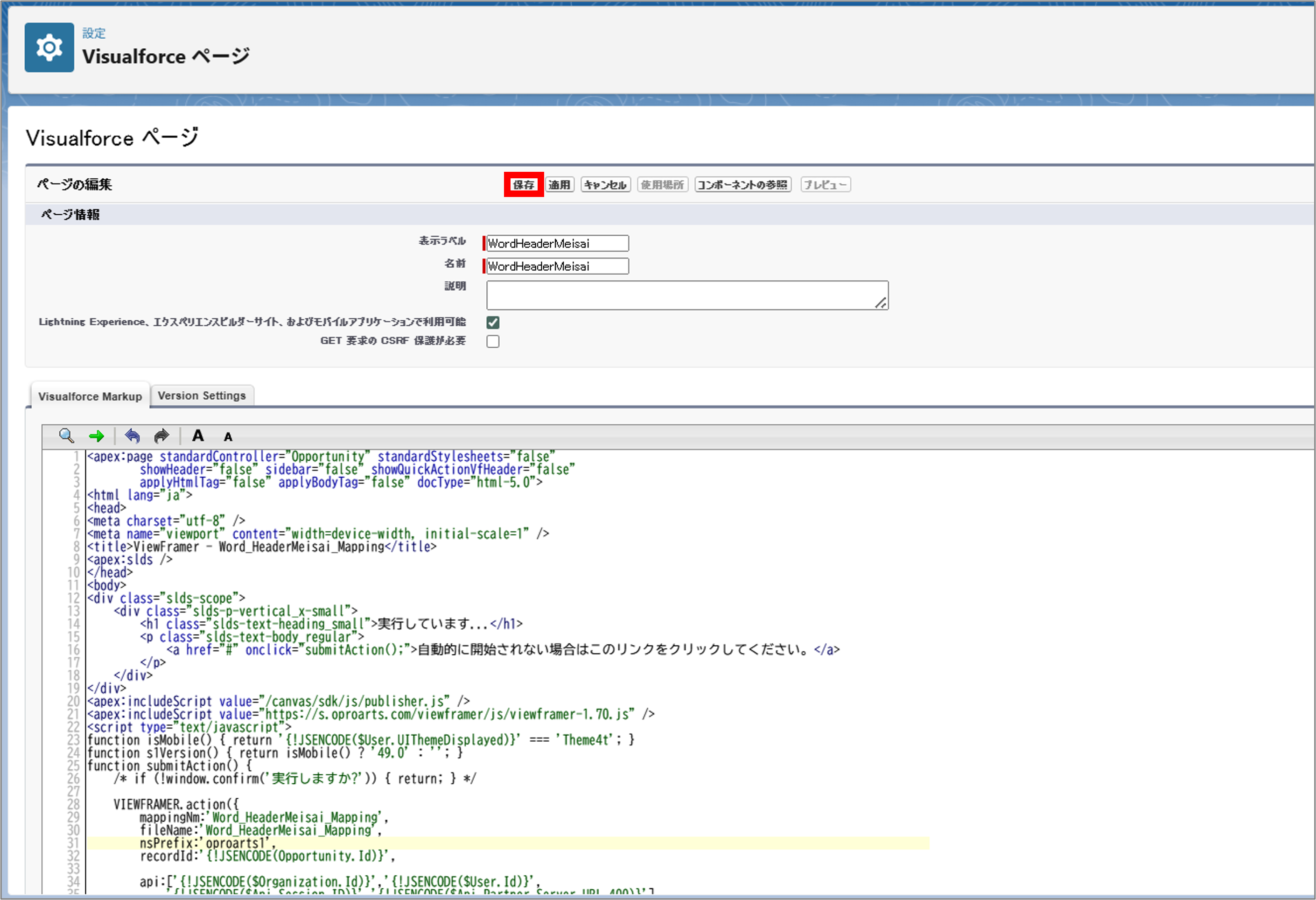Open コンポーネントの参照 component reference

click(742, 185)
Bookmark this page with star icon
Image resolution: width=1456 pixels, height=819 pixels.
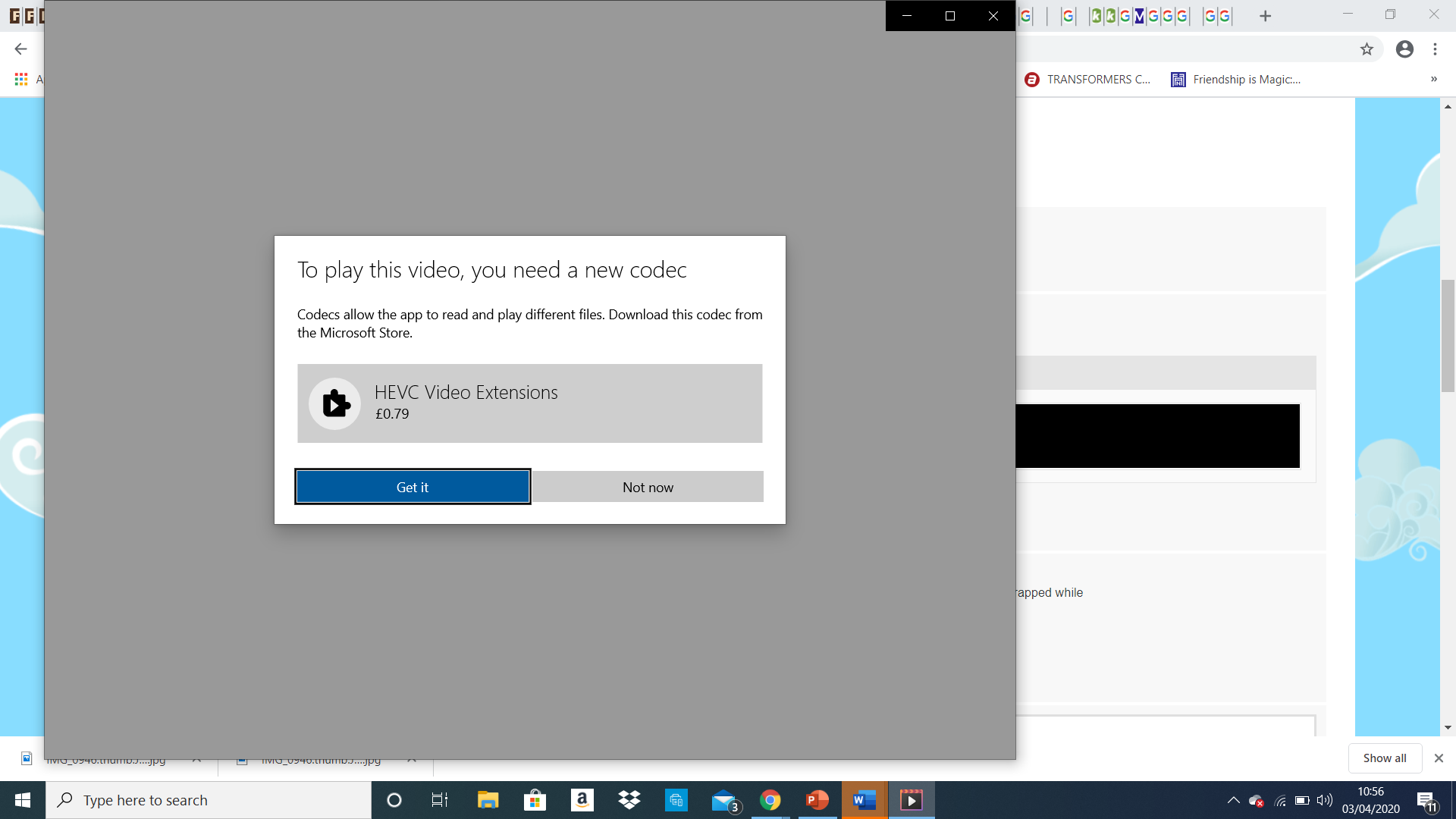point(1367,49)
━━━━
-- Exercise --
Your answer must be the lines from the one containing "Bookmark this page with star icon" through the last line of the listing above, restated word for word, with no pictures.

-- The answer --
Bookmark this page with star icon
Image resolution: width=1456 pixels, height=819 pixels.
point(1367,49)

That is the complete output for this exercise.